_Stated task_. Please reproduce the records below word for word, from the first line to the last, without changing anything.

━━━━━━━━━━

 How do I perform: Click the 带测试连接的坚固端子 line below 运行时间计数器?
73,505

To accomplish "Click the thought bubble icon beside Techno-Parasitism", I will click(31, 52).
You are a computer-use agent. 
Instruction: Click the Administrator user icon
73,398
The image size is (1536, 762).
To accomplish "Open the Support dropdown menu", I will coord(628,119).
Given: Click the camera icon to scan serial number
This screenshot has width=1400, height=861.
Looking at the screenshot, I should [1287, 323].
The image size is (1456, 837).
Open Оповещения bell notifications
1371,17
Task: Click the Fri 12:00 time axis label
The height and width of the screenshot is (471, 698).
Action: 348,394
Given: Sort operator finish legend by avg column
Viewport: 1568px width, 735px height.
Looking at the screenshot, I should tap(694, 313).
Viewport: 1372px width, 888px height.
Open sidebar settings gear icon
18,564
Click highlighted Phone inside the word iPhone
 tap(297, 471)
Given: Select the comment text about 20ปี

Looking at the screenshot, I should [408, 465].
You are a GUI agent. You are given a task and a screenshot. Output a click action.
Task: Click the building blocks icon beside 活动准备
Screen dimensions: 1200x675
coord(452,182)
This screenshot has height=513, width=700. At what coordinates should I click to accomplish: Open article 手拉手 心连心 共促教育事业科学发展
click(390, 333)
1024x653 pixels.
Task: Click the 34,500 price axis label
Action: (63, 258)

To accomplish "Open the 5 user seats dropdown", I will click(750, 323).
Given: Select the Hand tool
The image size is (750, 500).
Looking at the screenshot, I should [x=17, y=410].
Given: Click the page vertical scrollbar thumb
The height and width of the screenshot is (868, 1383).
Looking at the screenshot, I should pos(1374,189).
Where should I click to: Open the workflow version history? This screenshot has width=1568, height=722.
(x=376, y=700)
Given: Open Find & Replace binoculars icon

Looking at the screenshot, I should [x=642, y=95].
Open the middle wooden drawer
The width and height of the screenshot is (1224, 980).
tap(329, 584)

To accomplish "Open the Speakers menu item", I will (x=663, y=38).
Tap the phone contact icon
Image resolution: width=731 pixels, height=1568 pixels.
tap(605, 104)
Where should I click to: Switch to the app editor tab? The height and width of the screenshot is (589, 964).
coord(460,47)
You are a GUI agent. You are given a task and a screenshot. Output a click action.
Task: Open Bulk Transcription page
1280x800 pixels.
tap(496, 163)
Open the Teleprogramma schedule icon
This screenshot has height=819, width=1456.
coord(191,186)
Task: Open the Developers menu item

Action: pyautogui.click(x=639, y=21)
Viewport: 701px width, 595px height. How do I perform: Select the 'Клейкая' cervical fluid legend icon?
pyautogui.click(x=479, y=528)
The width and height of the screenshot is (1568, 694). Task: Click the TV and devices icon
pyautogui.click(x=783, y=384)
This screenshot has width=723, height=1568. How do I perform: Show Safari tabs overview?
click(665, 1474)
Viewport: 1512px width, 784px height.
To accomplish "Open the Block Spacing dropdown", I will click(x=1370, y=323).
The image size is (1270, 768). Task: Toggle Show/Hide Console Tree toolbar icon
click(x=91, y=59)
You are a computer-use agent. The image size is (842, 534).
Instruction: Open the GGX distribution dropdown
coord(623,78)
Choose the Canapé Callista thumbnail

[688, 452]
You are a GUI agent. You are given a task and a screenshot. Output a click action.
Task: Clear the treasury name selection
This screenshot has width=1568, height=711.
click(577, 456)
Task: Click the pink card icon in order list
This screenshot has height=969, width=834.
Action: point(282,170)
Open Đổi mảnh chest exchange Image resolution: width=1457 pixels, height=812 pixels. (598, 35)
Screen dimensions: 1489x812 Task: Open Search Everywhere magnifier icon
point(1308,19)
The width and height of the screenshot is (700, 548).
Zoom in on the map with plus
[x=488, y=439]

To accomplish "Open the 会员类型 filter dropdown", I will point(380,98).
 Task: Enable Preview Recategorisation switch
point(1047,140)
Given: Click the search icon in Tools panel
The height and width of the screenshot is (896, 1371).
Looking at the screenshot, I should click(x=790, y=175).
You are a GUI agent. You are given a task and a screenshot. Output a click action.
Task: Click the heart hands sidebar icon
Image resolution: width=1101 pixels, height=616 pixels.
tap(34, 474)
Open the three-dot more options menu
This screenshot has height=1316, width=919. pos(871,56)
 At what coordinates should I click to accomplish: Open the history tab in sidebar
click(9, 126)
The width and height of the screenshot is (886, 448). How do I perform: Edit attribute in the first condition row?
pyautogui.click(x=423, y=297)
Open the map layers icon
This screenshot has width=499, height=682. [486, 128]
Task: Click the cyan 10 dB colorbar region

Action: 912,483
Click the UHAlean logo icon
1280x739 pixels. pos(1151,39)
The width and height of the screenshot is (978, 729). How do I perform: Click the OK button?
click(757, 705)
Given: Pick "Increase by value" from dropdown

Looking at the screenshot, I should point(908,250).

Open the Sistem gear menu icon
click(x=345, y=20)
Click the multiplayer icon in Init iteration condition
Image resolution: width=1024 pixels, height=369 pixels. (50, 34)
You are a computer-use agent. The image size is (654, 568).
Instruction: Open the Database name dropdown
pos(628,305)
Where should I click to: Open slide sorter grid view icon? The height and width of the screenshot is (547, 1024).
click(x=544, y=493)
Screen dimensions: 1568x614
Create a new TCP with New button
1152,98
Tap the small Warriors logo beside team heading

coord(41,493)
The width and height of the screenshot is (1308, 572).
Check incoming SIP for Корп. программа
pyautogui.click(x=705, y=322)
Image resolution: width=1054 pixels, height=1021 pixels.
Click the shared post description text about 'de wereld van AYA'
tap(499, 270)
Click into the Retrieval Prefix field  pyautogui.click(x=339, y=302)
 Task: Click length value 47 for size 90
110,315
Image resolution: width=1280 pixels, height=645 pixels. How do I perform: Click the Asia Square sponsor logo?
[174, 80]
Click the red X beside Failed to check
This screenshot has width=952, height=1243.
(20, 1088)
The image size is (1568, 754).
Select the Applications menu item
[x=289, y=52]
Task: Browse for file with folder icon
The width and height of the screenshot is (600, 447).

━━━━━━━━━━

_Solution for this exercise_.
 How do I perform: Click the 带测试连接的坚固端子 line below 运行时间计数器?
73,505

To accomplish "Click the thought bubble icon beside Techno-Parasitism", I will click(31, 52).
You are a computer-use agent. 
Instruction: Click the Administrator user icon
73,398
The image size is (1536, 762).
To accomplish "Open the Support dropdown menu", I will coord(628,119).
Given: Click the camera icon to scan serial number
This screenshot has width=1400, height=861.
Looking at the screenshot, I should [1287, 323].
The image size is (1456, 837).
Open Оповещения bell notifications
1371,17
Task: Click the Fri 12:00 time axis label
The height and width of the screenshot is (471, 698).
Action: 348,394
Given: Sort operator finish legend by avg column
Viewport: 1568px width, 735px height.
Looking at the screenshot, I should tap(694, 313).
Viewport: 1372px width, 888px height.
Open sidebar settings gear icon
18,564
Click highlighted Phone inside the word iPhone
 tap(297, 471)
Given: Select the comment text about 20ปี

Looking at the screenshot, I should [408, 465].
You are a GUI agent. You are given a task and a screenshot. Output a click action.
Task: Click the building blocks icon beside 活动准备
Screen dimensions: 1200x675
coord(452,182)
This screenshot has height=513, width=700. At what coordinates should I click to accomplish: Open article 手拉手 心连心 共促教育事业科学发展
click(390, 333)
1024x653 pixels.
Task: Click the 34,500 price axis label
Action: (63, 258)

To accomplish "Open the 5 user seats dropdown", I will click(750, 323).
Given: Select the Hand tool
The image size is (750, 500).
Looking at the screenshot, I should [x=17, y=410].
Given: Click the page vertical scrollbar thumb
The height and width of the screenshot is (868, 1383).
Looking at the screenshot, I should pos(1374,189).
Where should I click to: Open the workflow version history? This screenshot has width=1568, height=722.
(x=376, y=700)
Given: Open Find & Replace binoculars icon

Looking at the screenshot, I should [x=642, y=95].
Open the middle wooden drawer
The width and height of the screenshot is (1224, 980).
tap(329, 584)

To accomplish "Open the Speakers menu item", I will (x=663, y=38).
Tap the phone contact icon
Image resolution: width=731 pixels, height=1568 pixels.
tap(605, 104)
Where should I click to: Switch to the app editor tab? The height and width of the screenshot is (589, 964).
coord(460,47)
You are a GUI agent. You are given a task and a screenshot. Output a click action.
Task: Open Bulk Transcription page
1280x800 pixels.
tap(496, 163)
Open the Teleprogramma schedule icon
This screenshot has height=819, width=1456.
coord(191,186)
Task: Open the Developers menu item

Action: pyautogui.click(x=639, y=21)
Viewport: 701px width, 595px height. How do I perform: Select the 'Клейкая' cervical fluid legend icon?
pyautogui.click(x=479, y=528)
The width and height of the screenshot is (1568, 694). Task: Click the TV and devices icon
pyautogui.click(x=783, y=384)
This screenshot has width=723, height=1568. How do I perform: Show Safari tabs overview?
click(665, 1474)
Viewport: 1512px width, 784px height.
To accomplish "Open the Block Spacing dropdown", I will click(x=1370, y=323).
The image size is (1270, 768). Task: Toggle Show/Hide Console Tree toolbar icon
click(x=91, y=59)
You are a computer-use agent. The image size is (842, 534).
Instruction: Open the GGX distribution dropdown
coord(623,78)
Choose the Canapé Callista thumbnail

[688, 452]
You are a GUI agent. You are given a task and a screenshot. Output a click action.
Task: Clear the treasury name selection
This screenshot has width=1568, height=711.
click(577, 456)
Task: Click the pink card icon in order list
This screenshot has height=969, width=834.
Action: point(282,170)
Open Đổi mảnh chest exchange Image resolution: width=1457 pixels, height=812 pixels. (598, 35)
Screen dimensions: 1489x812 Task: Open Search Everywhere magnifier icon
point(1308,19)
The width and height of the screenshot is (700, 548).
Zoom in on the map with plus
[x=488, y=439]

To accomplish "Open the 会员类型 filter dropdown", I will point(380,98).
 Task: Enable Preview Recategorisation switch
point(1047,140)
Given: Click the search icon in Tools panel
The height and width of the screenshot is (896, 1371).
Looking at the screenshot, I should click(x=790, y=175).
You are a GUI agent. You are given a task and a screenshot. Output a click action.
Task: Click the heart hands sidebar icon
Image resolution: width=1101 pixels, height=616 pixels.
tap(34, 474)
Open the three-dot more options menu
This screenshot has height=1316, width=919. pos(871,56)
 At what coordinates should I click to accomplish: Open the history tab in sidebar
click(9, 126)
The width and height of the screenshot is (886, 448). How do I perform: Edit attribute in the first condition row?
pyautogui.click(x=423, y=297)
Open the map layers icon
This screenshot has width=499, height=682. [486, 128]
Task: Click the cyan 10 dB colorbar region

Action: 912,483
Click the UHAlean logo icon
1280x739 pixels. pos(1151,39)
The width and height of the screenshot is (978, 729). How do I perform: Click the OK button?
click(757, 705)
Given: Pick "Increase by value" from dropdown

Looking at the screenshot, I should point(908,250).

Open the Sistem gear menu icon
click(x=345, y=20)
Click the multiplayer icon in Init iteration condition
Image resolution: width=1024 pixels, height=369 pixels. (50, 34)
You are a computer-use agent. The image size is (654, 568).
Instruction: Open the Database name dropdown
pos(628,305)
Where should I click to: Open slide sorter grid view icon? The height and width of the screenshot is (547, 1024).
click(x=544, y=493)
Screen dimensions: 1568x614
Create a new TCP with New button
1152,98
Tap the small Warriors logo beside team heading

coord(41,493)
The width and height of the screenshot is (1308, 572).
Check incoming SIP for Корп. программа
pyautogui.click(x=705, y=322)
Image resolution: width=1054 pixels, height=1021 pixels.
Click the shared post description text about 'de wereld van AYA'
tap(499, 270)
Click into the Retrieval Prefix field  pyautogui.click(x=339, y=302)
 Task: Click length value 47 for size 90
110,315
Image resolution: width=1280 pixels, height=645 pixels. How do I perform: Click the Asia Square sponsor logo?
[174, 80]
Click the red X beside Failed to check
This screenshot has width=952, height=1243.
(20, 1088)
The image size is (1568, 754).
Select the Applications menu item
[x=289, y=52]
Task: Browse for file with folder icon
The width and height of the screenshot is (600, 447).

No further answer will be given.